As women move past 50, their bodies face a unique set of challenges—bone density dips, muscle cramps creep in at night, sleep sometimes goes haywire, and let’s not even mention the occasional “senior moment.” While calcium often steals the spotlight, magnesium is the real quiet hero. From supporting strong bones and keeping your heart rhythm steady to calming nerves and promoting restorative sleep, magnesium plays a starring role in aging gracefully.

But here’s the catch: post-menopausal women are more likely to be deficient in magnesium, thanks to changes in absorption and dietary shifts. According to the National Institutes of Health, more than 60% of women over 50 don’t hit the recommended daily magnesium intake (320 mg). Deficiency can worsen bone loss, increase blood pressure, and heighten the risk of type 2 diabetes.

The good news?
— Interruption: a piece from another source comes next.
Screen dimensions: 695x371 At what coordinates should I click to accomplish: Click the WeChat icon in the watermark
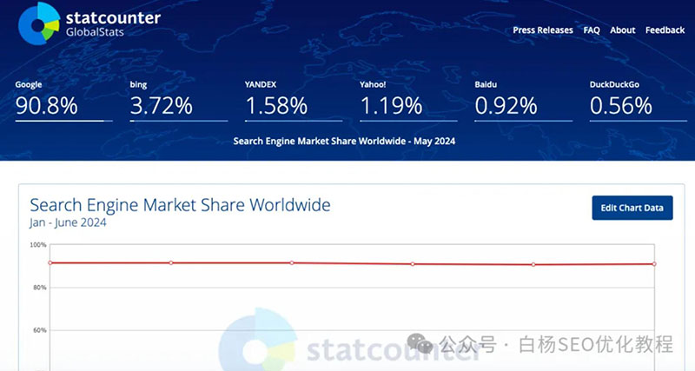[420, 343]
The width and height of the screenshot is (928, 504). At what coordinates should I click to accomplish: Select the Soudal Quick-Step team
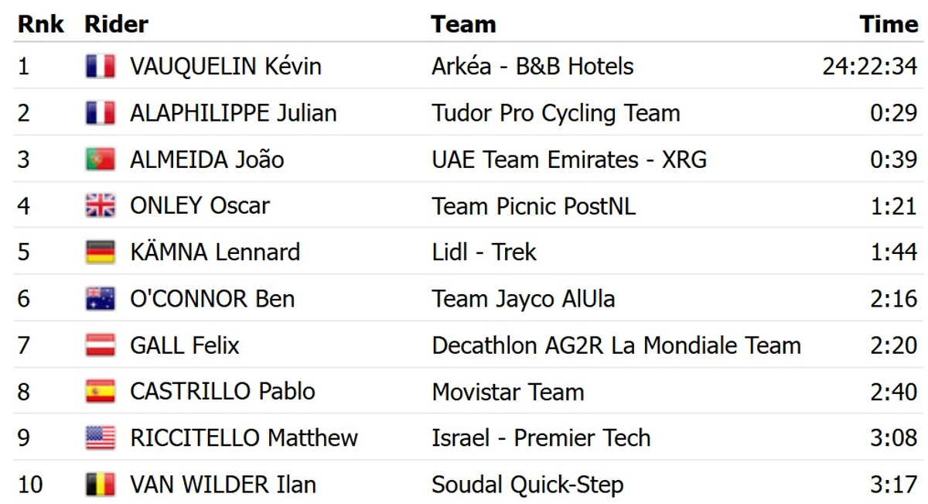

The right magnesium supplement can fill that gap. But choosing the right one isn’t just about grabbing any bottle at the drugstore. Some forms absorb better, some are gentler on the stomach, and some even help with cognitive sharpness.

That’s why I’ve reviewed the 10 best magnesium supplements for women over 50, analyzing real formulations, dosages, ingredient quality, and actual customer feedback. Let’s dive in.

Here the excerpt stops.